Hi Jakub,

Thanks for your response, please see following embedded comments.

On Tue, Apr 12, 2016 at 6:24 PM, Jakub Hrozek <jhrozek@redhat.com> wrote:
On Tue, Apr 12, 2016 at 11:03:47AM +1000, jupiter wrote:
> Hi,
>
> We are running sssd version 1.12.4-47 on CentOS 6. It works fine in
> general, but from time to time, some nodes listed all user ids with
> "nobody",

Was this problem happening only on an NFS share..?

I don't think it is an NFS issue, it is an SSS issue.

> calling id username immediatly returned "No such user",

Hmm, I guess not, this sounds like a generic issue, if neither id
couldn't find the user.

The user is fine, I can run "id username" in another healthy node without any problems.

> it looks
> the id went to cache and did not contact to the LDAP.

Please note that if the user was looked up at least once before, then
even if SSSD couldn't contact the server for one reason or another, it
should have returned entries from the cache.

Once again, the user id is fine, we can verify from other health nodes. Beside, when the node is fixed by adding debug_level = 6, everything  is back to normal.
 
>
> On one occasion, I added debug_level = 6 to the sssd.conf, restarted sssd,
> the "nobody" was gone and id username was returned correct LDAP user id. It
> did not make any sense to me how adding a debug_level could fix the
> problem.

I suspect it was actually the restart, because the restart might cause
sssd to reconnect to servers and operate online.
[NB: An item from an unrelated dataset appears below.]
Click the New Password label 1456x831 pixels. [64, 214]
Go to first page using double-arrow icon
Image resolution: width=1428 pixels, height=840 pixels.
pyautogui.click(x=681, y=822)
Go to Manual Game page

But prior to that change, I restart sssd dozen times, nothing could fix it until I changed debug_level = 6 which fixed the issue, but it did not make any sens to me.
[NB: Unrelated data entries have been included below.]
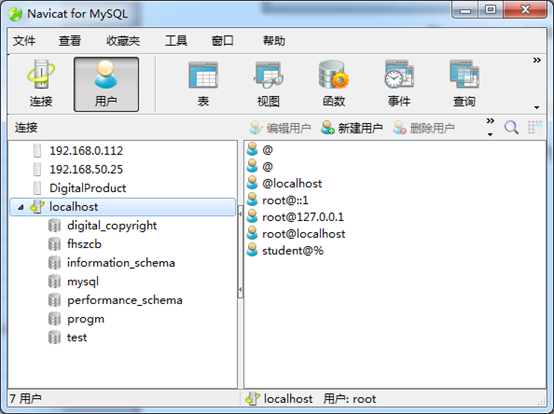Collapse the localhost connection tree node
Screen dimensions: 554x414
click(x=20, y=207)
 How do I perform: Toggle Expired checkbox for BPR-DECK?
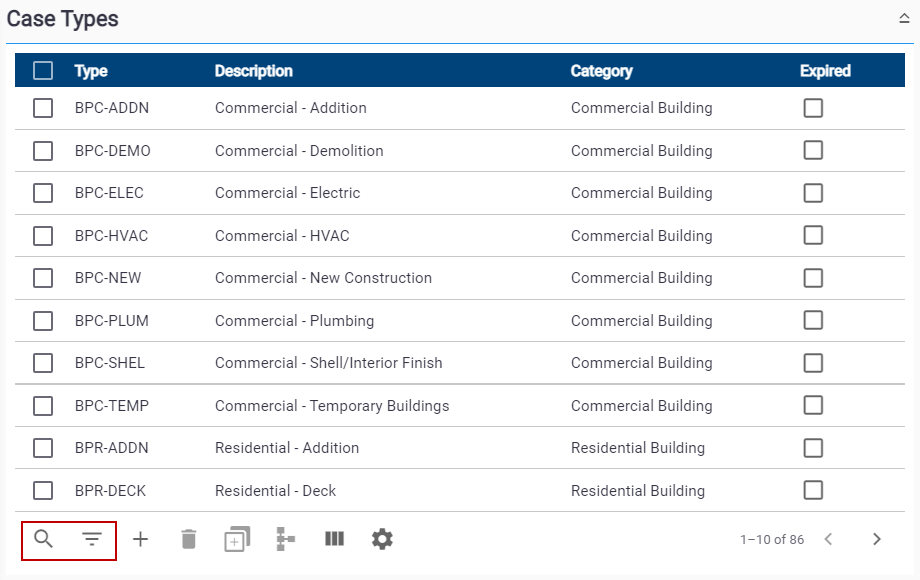(813, 490)
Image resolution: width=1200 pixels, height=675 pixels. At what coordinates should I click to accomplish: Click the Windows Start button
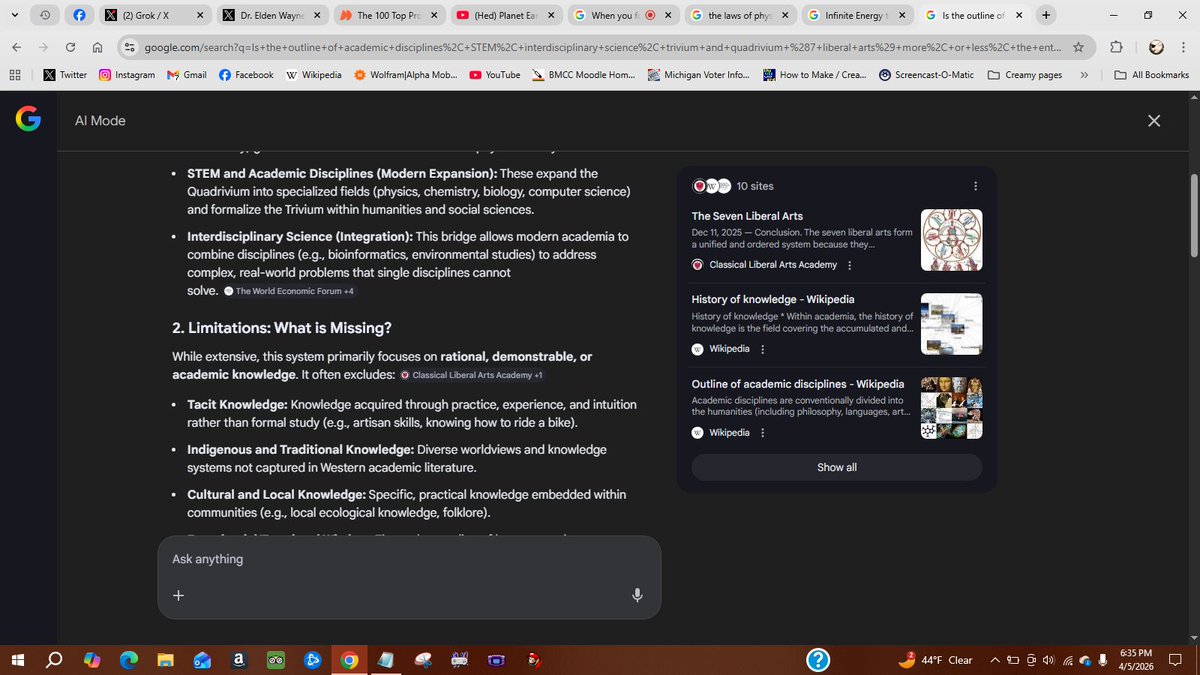pyautogui.click(x=18, y=660)
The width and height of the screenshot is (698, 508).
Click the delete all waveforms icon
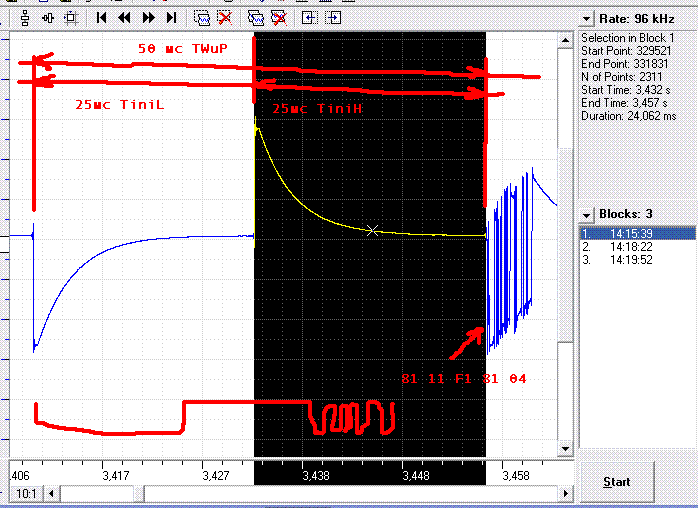pyautogui.click(x=279, y=17)
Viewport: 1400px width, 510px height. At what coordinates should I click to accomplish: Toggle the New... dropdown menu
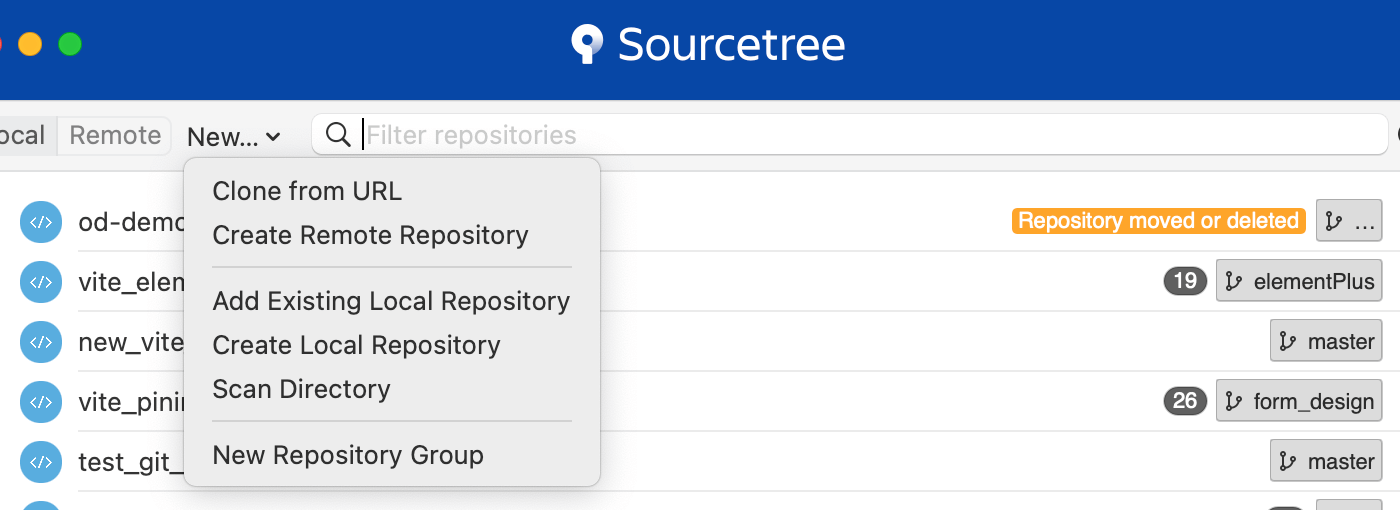234,137
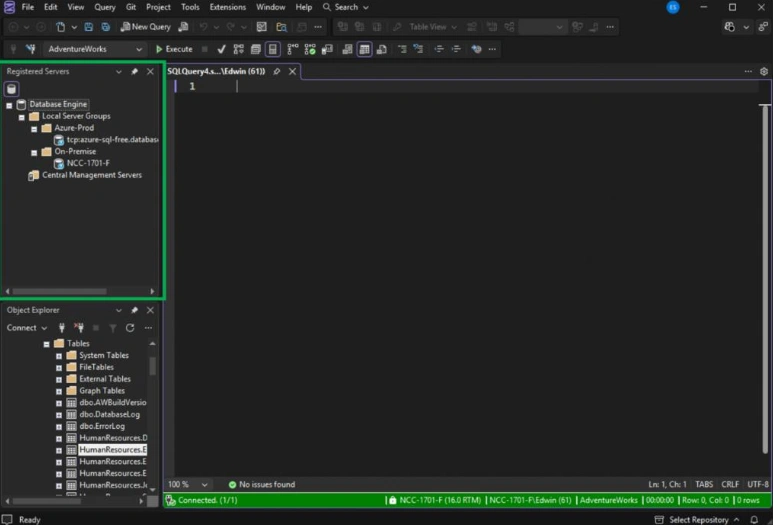Open a New Query window
This screenshot has height=525, width=773.
(146, 27)
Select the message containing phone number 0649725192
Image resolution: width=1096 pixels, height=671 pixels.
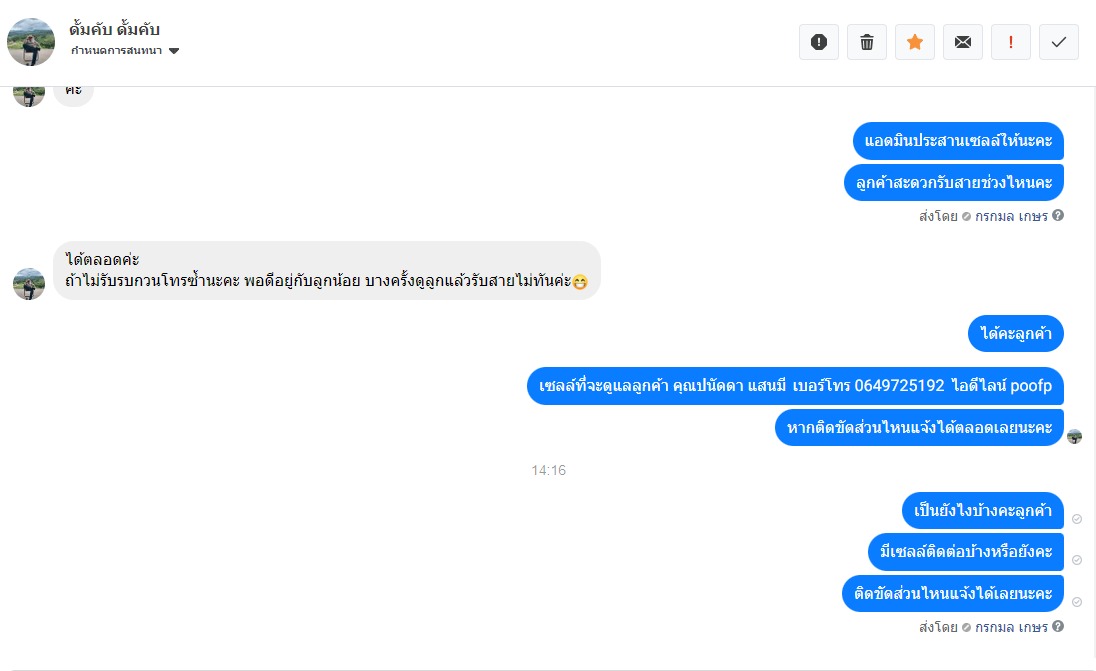tap(795, 386)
What you can do, if for some reason running with debugging enabled all
the time is not practical, is use the sss_debuglevel tool to bump
debugging on the fly.

But at any rate, we need to see the sssd logs to proceed.

The error in log file was nss_getpwnam: name 'dhpec' not found in domain 'hpc.org'. It seems to me sssd simply got information from the invalid cache, not from the ldap.

> I could smell the issue from sssd cache, but I have no idea since
> the all default cache setting only for some seconds, but when the node
> caught in that problem, it can sit for many days with uids in nobody, id
> returns no such user.
>
> After searching from Internet, someone suggested to run sss_cache -E to
> invalidate all cached entries would solve the problem, I tried, it did not
> work.

Well, if sssd was offline at that time, then invalidating the cache
wouldn't help, because sssd wouldn't have a way to fetch the data from..

I checked sssd process before running sss_cache -E, the sssd was always on line. My question is, how do you verify if the cache has been cleaned? Or you simply delete /var/lib/sss/db?

Thank you.

Kind regards,

- h